Dropped into the blender

“ Life is mostly froth and bubble; Two things stand like stone: Kindness in another’s troubles, Courage in our own.” (Poet, Adam Lindsay Gordon)

“Just put it all behind you.”, “Move on.”, “Keep moving forward.”.  I’m hearing lots of these well-meaning comments at the moment as I start to try and assemble a new life, post-cancer. And while I agree with the caring sentiments behind such advice, and am in grateful raptures that I am finally on the improve, it’s still very early days in my recovery.

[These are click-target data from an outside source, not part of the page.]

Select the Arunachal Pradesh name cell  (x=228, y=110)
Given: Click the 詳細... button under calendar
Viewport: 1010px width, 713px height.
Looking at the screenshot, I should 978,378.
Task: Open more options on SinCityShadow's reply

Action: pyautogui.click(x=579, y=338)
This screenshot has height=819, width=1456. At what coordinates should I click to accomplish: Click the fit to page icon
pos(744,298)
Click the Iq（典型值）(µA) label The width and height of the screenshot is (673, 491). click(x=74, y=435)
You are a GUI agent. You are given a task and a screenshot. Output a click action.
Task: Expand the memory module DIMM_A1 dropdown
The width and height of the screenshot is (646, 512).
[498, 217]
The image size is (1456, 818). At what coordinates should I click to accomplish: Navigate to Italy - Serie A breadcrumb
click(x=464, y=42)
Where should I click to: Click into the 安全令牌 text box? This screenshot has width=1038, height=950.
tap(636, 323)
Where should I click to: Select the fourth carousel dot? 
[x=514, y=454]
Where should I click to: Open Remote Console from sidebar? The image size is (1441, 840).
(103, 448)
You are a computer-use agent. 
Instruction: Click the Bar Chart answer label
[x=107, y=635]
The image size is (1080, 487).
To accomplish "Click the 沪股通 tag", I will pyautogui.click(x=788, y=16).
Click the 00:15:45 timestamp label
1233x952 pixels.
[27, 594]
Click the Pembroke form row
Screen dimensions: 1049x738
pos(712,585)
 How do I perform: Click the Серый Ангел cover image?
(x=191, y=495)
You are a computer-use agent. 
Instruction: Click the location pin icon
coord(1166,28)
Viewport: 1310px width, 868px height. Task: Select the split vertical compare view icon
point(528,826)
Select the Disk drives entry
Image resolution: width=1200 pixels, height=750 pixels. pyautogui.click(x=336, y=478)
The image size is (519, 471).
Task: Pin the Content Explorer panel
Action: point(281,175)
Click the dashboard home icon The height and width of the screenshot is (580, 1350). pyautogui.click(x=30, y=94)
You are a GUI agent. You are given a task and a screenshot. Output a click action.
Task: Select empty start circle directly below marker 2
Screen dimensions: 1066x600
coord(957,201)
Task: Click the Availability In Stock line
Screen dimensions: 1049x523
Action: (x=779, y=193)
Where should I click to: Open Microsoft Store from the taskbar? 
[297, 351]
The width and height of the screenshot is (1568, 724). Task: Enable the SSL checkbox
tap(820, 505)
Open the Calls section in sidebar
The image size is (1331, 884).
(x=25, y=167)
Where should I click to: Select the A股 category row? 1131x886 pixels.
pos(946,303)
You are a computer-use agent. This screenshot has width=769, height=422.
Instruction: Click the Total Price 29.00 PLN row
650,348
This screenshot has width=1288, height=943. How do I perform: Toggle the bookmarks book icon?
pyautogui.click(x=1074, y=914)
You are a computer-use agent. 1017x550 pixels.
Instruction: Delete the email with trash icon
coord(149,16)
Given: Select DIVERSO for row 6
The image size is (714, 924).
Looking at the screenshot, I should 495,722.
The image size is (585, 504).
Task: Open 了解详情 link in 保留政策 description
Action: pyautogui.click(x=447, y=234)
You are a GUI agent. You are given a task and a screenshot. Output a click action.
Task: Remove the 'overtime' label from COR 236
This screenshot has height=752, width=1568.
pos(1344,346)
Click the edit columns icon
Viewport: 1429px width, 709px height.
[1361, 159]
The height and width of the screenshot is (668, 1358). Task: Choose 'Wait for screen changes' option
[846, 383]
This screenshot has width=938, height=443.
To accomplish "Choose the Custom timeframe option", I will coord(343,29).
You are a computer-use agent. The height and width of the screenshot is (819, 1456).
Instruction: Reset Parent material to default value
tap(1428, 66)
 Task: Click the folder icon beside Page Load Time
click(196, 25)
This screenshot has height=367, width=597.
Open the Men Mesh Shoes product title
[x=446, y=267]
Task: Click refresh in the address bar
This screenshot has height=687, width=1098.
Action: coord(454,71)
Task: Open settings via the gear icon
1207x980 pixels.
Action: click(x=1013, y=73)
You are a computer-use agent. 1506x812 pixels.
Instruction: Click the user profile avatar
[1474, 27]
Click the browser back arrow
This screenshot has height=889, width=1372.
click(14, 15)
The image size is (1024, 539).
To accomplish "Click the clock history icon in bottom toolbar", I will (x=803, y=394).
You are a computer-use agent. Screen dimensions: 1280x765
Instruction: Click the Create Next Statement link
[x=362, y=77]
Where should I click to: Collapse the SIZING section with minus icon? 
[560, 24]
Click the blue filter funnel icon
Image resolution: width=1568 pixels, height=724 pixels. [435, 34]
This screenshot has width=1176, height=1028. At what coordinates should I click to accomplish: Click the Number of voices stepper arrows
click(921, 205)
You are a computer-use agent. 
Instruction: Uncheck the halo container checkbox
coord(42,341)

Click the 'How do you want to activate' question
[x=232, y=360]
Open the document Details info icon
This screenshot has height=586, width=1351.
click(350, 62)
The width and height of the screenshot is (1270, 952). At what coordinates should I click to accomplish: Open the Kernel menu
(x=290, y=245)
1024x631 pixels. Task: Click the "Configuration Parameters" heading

I was recently reminded by my GP that being diagnosed with cancer is like being picked up and dropped into a blender. Every part of your life- relationships, family, friendships, work, health, lifestyle, finances- are all whizzed up in a shattering blitz of chemo, surgery and radiation. Then, if you’re lucky enough to survive, you’re tipped out and left with the daunting process of piecing together all your broken, crushed pieces.

If I’m honest, I’m finding these early days of cancer recovery to be an uncertain and anxious time. A time of huge change and transition away from the safety net of my tight-knit oncology, chemo and specialist nursing team. A time of dealing with the deep grief, pain, suffering, loss and sadness that comes with the cancer experience. Sorry Christmas, but it’s just the way it is this year!

Eventually, I know that everything will come out in the wash, but it’s going to take time and an ocean of patience. Two things that I’m learning are essential ingredients in putting back together what has come out of the blender.